Second Sunday of Easter (or Sunday of Divine Mercy)
Lectionary: 43

Acts of the Apostles 2:42-47
1 Peter 1:3-9
John 20:19-31

Celebrating the Easter Season

Doubting Comes from
Being Out of Communion

Do you truly believe in the resurrection of Jesus? Is it real to you? Or is it just part of your traditional celebration of the Easter holiday, tucked in there as the central event of a three day journey with Jesus as he surrenders to the Father’s will?

The first reading lets us see how real the resurrection was to the early Christian community. “Awe came upon everyone.” Now that word awe is overused as “isn’t that meal awesome?” or “that movie was awesome.” The definition of awe reveals a deeper truth. Awe is a feeling of reverential respect mixed with fear or wonder. The feeling one gets in the presence of something vast that challenges our understanding of the world.

Fear! Wonder! Wonder is defined as a feeling of surprise mingled with admiration caused by something beautiful, unexpected, unfamiliar or inexplicable. All these, when used to reference the resurrection from the dead, give new depth and meaning.

I walk through the three days of the Passion of Jesus , imagining I am present, trying to understand the feelings of Jesus as well as of his disciples, his family, his mother. It can be exhausting. I still struggle to make his resurrection real. It certainly challenges my understanding of the world. What helps me most is my perception of the merciful look in his eyes.

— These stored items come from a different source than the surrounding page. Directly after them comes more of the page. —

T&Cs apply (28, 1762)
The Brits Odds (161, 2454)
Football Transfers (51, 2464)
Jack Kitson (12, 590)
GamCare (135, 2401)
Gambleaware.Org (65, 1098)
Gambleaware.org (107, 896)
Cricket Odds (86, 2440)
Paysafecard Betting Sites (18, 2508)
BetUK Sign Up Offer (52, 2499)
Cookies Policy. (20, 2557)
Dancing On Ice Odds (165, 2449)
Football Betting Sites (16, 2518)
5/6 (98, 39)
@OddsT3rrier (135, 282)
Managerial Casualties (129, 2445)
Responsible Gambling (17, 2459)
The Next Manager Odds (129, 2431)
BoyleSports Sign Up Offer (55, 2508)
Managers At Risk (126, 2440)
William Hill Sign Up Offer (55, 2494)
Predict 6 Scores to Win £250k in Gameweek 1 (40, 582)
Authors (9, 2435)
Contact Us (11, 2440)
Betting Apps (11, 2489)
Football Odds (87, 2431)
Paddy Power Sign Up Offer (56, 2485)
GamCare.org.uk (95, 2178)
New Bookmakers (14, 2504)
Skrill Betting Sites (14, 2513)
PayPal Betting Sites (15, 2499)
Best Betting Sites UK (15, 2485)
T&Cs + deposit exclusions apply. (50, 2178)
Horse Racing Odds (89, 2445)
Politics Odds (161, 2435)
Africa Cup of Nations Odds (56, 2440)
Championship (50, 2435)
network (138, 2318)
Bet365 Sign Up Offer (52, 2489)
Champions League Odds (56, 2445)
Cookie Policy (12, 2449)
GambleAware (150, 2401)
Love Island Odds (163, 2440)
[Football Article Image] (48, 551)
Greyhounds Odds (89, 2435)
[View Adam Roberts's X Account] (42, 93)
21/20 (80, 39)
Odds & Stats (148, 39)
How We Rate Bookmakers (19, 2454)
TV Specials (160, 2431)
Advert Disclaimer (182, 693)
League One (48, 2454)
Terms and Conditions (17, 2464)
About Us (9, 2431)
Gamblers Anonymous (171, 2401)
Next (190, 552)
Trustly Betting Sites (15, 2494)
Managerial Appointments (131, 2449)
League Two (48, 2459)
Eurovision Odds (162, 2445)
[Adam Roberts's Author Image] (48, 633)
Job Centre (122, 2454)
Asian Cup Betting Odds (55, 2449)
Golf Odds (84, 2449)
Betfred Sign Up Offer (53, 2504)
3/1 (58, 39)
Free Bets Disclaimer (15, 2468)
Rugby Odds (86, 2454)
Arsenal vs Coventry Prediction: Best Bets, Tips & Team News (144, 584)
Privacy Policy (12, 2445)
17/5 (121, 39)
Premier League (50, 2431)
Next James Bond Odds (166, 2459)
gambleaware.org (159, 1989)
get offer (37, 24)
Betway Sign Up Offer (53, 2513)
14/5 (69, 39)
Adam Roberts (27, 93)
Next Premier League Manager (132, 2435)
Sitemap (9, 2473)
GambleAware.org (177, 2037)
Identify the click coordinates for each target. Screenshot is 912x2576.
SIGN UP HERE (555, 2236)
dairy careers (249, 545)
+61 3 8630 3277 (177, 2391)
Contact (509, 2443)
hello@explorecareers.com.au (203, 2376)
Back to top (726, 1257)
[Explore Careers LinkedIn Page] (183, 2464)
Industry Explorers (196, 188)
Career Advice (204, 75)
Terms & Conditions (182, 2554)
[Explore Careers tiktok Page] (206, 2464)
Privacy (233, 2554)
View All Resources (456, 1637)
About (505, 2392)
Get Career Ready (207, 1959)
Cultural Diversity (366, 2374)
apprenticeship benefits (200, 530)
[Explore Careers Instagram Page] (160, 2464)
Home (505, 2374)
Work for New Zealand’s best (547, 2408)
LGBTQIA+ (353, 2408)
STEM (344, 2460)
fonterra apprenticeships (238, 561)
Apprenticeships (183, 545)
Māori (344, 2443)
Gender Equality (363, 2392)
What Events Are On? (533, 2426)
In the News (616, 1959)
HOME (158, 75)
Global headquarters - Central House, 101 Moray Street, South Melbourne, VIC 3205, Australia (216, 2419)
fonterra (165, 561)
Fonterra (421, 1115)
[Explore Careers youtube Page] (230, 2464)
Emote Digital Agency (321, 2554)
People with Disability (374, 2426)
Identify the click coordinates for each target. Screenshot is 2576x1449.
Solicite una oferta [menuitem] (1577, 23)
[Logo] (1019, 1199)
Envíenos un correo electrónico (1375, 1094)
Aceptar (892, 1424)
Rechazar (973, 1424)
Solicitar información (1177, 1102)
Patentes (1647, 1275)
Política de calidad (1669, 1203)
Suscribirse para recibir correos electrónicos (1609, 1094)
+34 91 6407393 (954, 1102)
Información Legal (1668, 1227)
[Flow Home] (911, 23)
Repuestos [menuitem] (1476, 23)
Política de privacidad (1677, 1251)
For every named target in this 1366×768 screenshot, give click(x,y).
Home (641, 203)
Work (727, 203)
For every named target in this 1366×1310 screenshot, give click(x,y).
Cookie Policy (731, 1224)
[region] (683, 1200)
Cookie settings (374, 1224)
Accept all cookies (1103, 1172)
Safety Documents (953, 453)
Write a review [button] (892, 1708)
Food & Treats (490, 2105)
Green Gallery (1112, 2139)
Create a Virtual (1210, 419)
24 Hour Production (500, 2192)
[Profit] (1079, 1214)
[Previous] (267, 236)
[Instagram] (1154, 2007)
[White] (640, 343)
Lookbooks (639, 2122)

The gospel reading shows us the Face of Mercy. The resurrected Jesus, who was abandoned by his disciples, appears through the locked door in the room where they hid in fear with the greeting “Peace.” And breathing on them, an echo of God’s creation of Adam, says “receive the Holy Spirit. Whose sins you forgive are forgiven them, and whose sins you retain are retained.” He has apparently forgiven those disciples their failures and made new men of them. And Thomas, who arrives a week later, unbelieving – a stand-in for many of us – is invited to believe by touching the very wounds we have all caused. My Lord and my God!

And blessed are we who believe even though we have not seen. My Lord and my God!